OpenSearch
OpenSearch copied to clipboard
[BUG] Closing an index with ongoing primary failover can lead to deadlocks
Describe the bug
While replica is being promoted to primary to primary failover we create a new engine pointing to last successful commit and replay the translog till global checkpoint. During this processing we acquire multiple locks.
Around the same time if CLOSE is triggered on the index, the close flow and the failover flow at some pointing are competing for the same locks from each other, which in certain race conditions can lead to a deadlock.
Failover Thread
The failover thread gets BLOCKED at acquiring the engineMutex
lock at the following point
https://github.com/opensearch-project/OpenSearch/blob/5c82ab885a876d659c9714c3b080488777506027/server/src/main/java/org/opensearch/index/shard/IndexShard.java#L4752-L4763
It is already holding a readLock on the new engine being created as part of the failover. This lock is acquired here
https://github.com/opensearch-project/OpenSearch/blob/5c82ab885a876d659c9714c3b080488777506027/server/src/main/java/org/opensearch/index/translog/InternalTranslogManager.java#L114-L145
IndexShard Close Thread
The close thread acquires the engineMutex lock at the following point
https://github.com/opensearch-project/OpenSearch/blob/5c82ab885a876d659c9714c3b080488777506027/server/src/main/java/org/opensearch/index/shard/IndexShard.java#L1985-L2013
and tries to acquire writeLock on the new engine further in the close flow.
https://github.com/opensearch-project/OpenSearch/blob/5c82ab885a876d659c9714c3b080488777506027/server/src/main/java/org/opensearch/index/engine/Engine.java#L2013-L2025
At this point, both threads are in a deadlock state.
Thread Dumps
"opensearch[node_s2][generic][T#3]" ID=4135 BLOCKED on java.lang.Object@3c0fa470 owned by "opensearch[node_s2][indices_shutdown][T#1]" ID=4183
at app//org.opensearch.index.shard.IndexShard$11.getSegmentInfosSnapshot(IndexShard.java:4768)
- blocked on java.lang.Object@3c0fa470
at app//org.opensearch.index.shard.IndexShard.getSegmentInfosSnapshot(IndexShard.java:5113)
at app//org.opensearch.index.shard.IndexShard.getLatestSegmentInfosAndCheckpoint(IndexShard.java:1676)
at app//org.opensearch.index.shard.IndexShard.updateReplicationCheckpoint(IndexShard.java:4690)
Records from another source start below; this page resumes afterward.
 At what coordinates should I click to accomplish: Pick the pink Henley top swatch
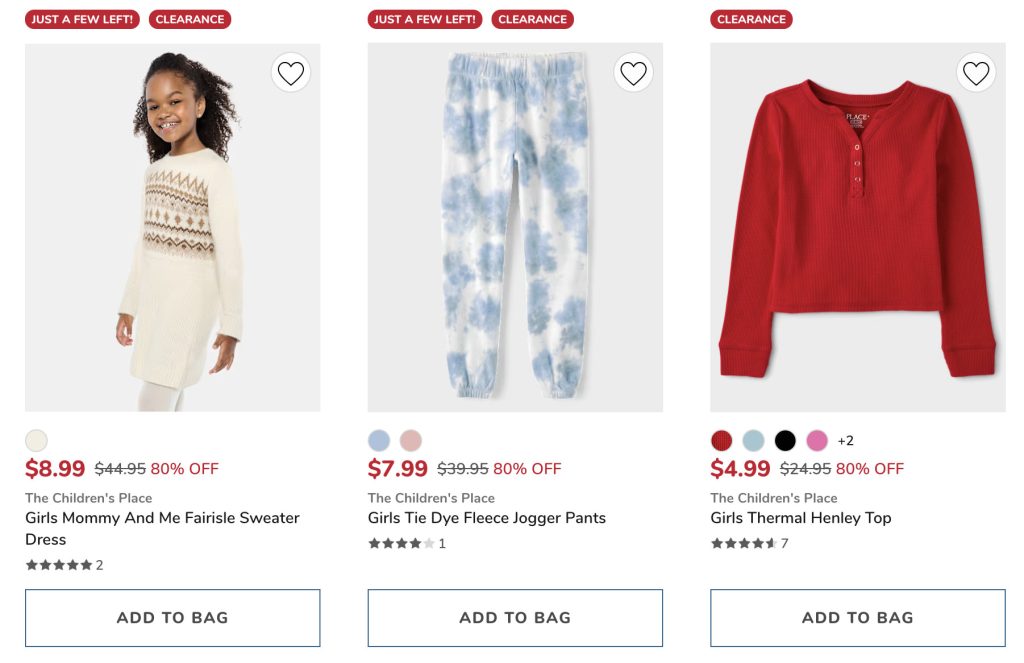coord(817,441)
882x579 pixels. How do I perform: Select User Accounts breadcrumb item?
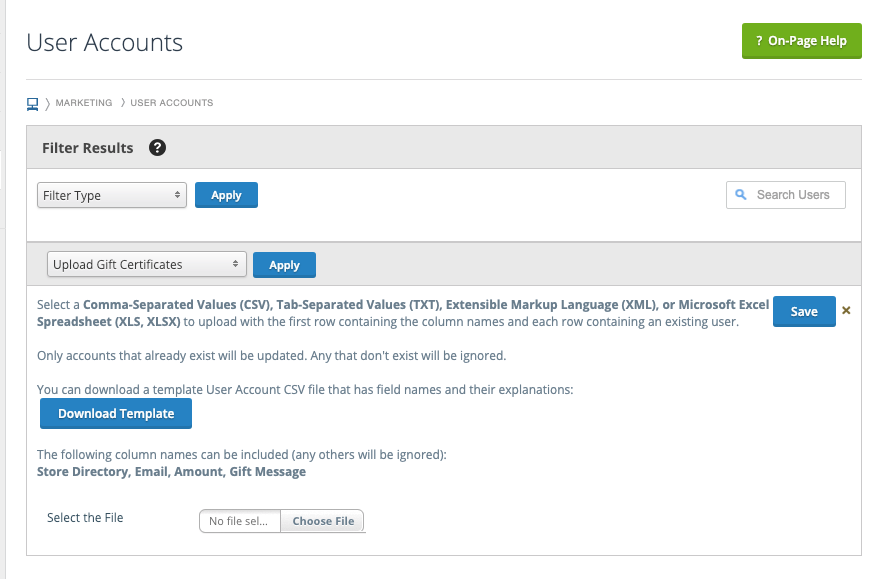click(x=171, y=103)
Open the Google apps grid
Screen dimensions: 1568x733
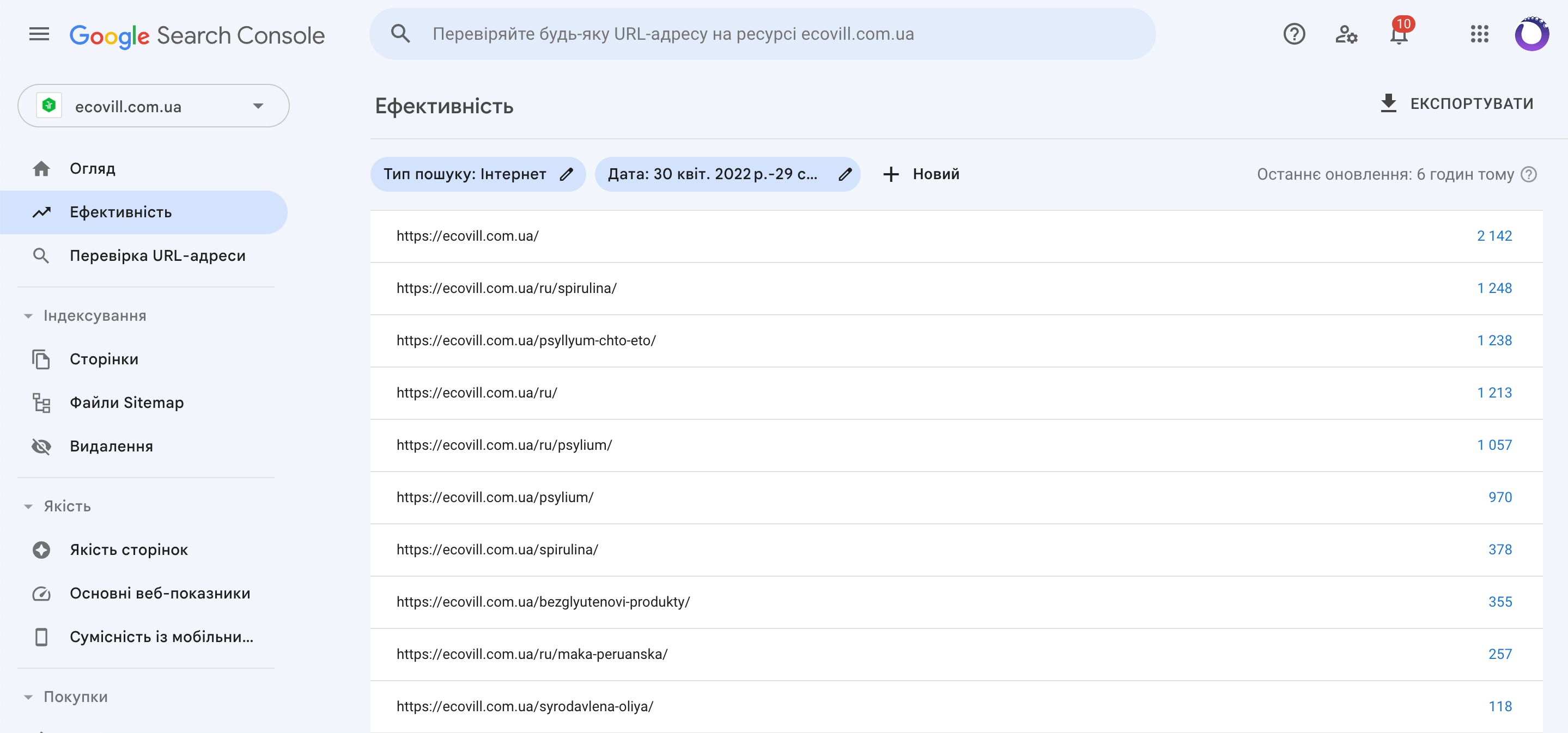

at app//org.opensearch.index.shard.IndexShard$ReplicationCheckpointUpdater.afterRefresh(IndexShard.java:4684)
at app//org.apache.lucene.search.ReferenceManager.notifyRefreshListenersRefreshed(ReferenceManager.java:275)
at app//org.apache.lucene.search.ReferenceManager.doMaybeRefresh(ReferenceManager.java:182)
at app//org.apache.lucene.search.ReferenceManager.maybeRefreshBlocking(ReferenceManager.java:240)
at app//org.opensearch.index.engine.InternalEngine.refresh(InternalEngine.java:1862)
at app//org.opensearch.index.engine.InternalEngine.flush(InternalEngine.java:1977)
at app//org.opensearch.index.engine.InternalEngine.recoverFromTranslogInternal(InternalEngine.java:589)
at app//org.opensearch.index.engine.InternalEngine.recoverFromTranslog(InternalEngine.java:546)
at app//org.opensearch.index.engine.InternalEngine.recoverFromTranslog(InternalEngine.java:146)
at app//org.opensearch.index.shard.IndexShard.resetEngineToGlobalCheckpoint(IndexShard.java:4812)
at app//org.opensearch.index.shard.IndexShard.lambda$updateShardState$4(IndexShard.java:720)
at app//org.opensearch.index.shard.IndexShard$$Lambda/0x00007f45aca36238.run(Unknown Source)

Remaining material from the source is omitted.